And then the rivulets became tentacles, with suckers running all along one side, and the whole mass changed suddenly from brown to a very deep black colour. I felt ice cold, as though reality had suddenly been pulled from beneath my feet and I was in a world where none of the rules applied any longer. I retreated further on my now-shaking legs, but one of the tentacles suddenly expanded and wrapped around my right leg. The other continued its slow approach.
I was horrified, but my survival instinct kicked in and I grabbed the tentacle, squeezing and beating on it with my fists. When this didn't work, I reached in my pants and pulled out my pocketknife, deployed the blade, and began slashing madly at both tentacles (as the other had now reached my left leg).
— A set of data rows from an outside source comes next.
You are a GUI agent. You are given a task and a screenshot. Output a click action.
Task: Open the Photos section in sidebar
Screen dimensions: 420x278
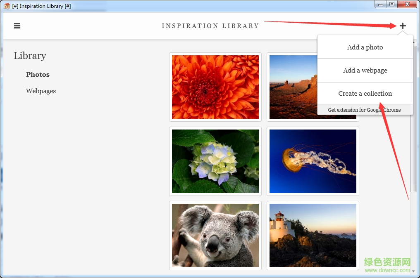tap(38, 75)
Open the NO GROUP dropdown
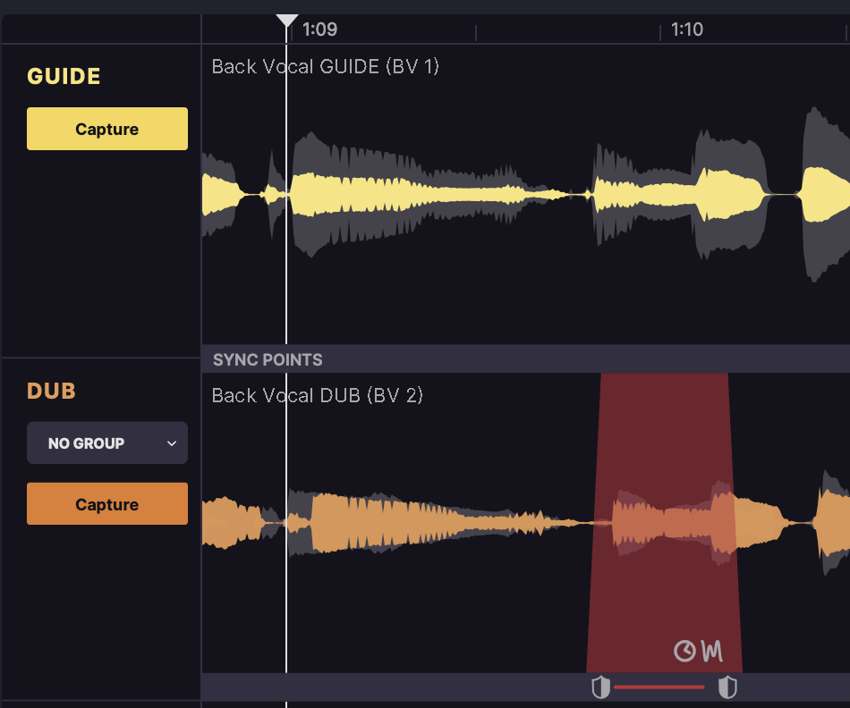The height and width of the screenshot is (708, 850). (x=107, y=443)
Back and forth I swiped, and watched as I cut the tentacles more and more, leaving them only attached by a small – muscle? There was no blood to indicate that I was cutting a living thing, just the bare substance, identical inside and out. This frightened me even more, but before I had time to separate the tentacles completely from the rest of the ooze, they suddenly disappeared. I mean, they didn't vanish, but rather they sort of melted back into a viscous liquid form and flowed back into the mass of mucilaginous black mire.
Again, my own survival instinct saved me, for I was conscious of making no decisions in the midst of my terror: I ran without thinking back to my house and locked the door after I had entered. As I looked out of my window, I saw the form progressing slowly up the street toward me. It was almost maddening how slowly it moved, sometimes as though flowing gradually, other times expanding and contracting in a sort of crawl or slither. It now changed colour inconsistently but continually, sometimes fading gradually from one colour to another, and sometimes spontaneously switching to a different colour instantaneously. It would return to the shimmering silver colour periodically. Tentacles would form occasionally, either from small outcroppings such as the ones that had seized me, or else right in the middle of the ooze a tentacle would grow to ten or twelve feet and then melt back whence it had come.
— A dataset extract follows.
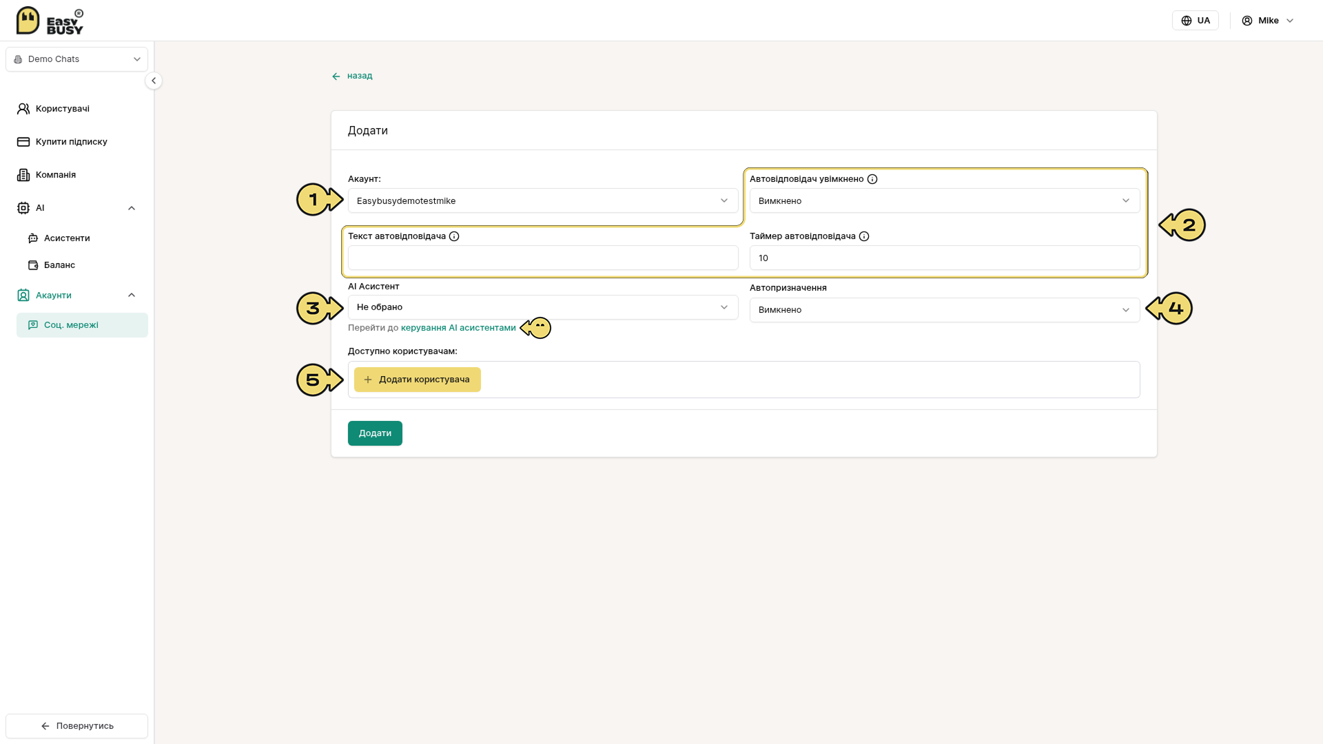Click the Mike profile avatar icon
1323x744 pixels.
pos(1247,21)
I had no idea what to think. The colours, I suspected, could have been my eyes playing tricks on me; but the substance was real, as I had felt it around my ankles. It wasn't clear what the tentacles would have done with me if I had not fought them off, for I could see nothing like a mouth amidst the oozing slime. I hoped that it would continue advancing down the street, bypassing my house and going elsewhere; and I would eventually find out that it wasn't real at all, but was just some harmless vision that I had misinterpreted. Alas, I had no such luck. The ooze began creeping across my front lawn when it reached that point in the street, and I could have no doubt that it was coming for me, inside the house.
Imagine the terror of watching this unknown, unthinkable object (animal? creation?) slowly picking its way across my lawn to devour me in some way that I couldn't even imagine yet. It infiltrated my car through cracks, leaving the interior a gooey mess and twisting the steering wheel into a pretzel. The car alarm started going off at the first penetration and continued unabated during the invasion, finally stopping after the ooze had managed to destroy it (by crushing? by removing the electrical wires?). I wasn't surprised that no one came to the sound, but it did make me think that the investment in a car alarm was a poor one, at least among my current neighbours.
I had nowhere to go and no plan to avoid my fate. Even if the car had been functional, it would not have helped me escape since the ooze had followed me all the way home. (I was pretty sure at this point that the things I had seen at the library and on the way home were the same as the thing that was threatening me now, although, logically speaking, this made no sense.) The stuff advanced slowly enough that I could have walked away from it, let alone run; but it was also persistent, and I felt certain that eventually it would wait until I wore down and then catch me, like the Terminator. Perhaps I could have gotten on an airplane and flown over the ocean, but that was a theoretical that didn't occur to me at the moment. All I could think of was the inexorable, excruciating, slow advance of the ooze and how I was doomed.
I watched out the window as it crept up to the house, spreading out in all directions to surround it. It reminded me a bit of a slug, sliming its way forward in disregard of all the beautiful things it was destroying. As it began climbing up the outside walls, little trickles of it crept under the front door. I thought of getting a knife from the kitchen, or perhaps sweeping it out with a broom since it was in a more liquid form, but there was no need. Before I could act, the trickles withdrew and left me alone.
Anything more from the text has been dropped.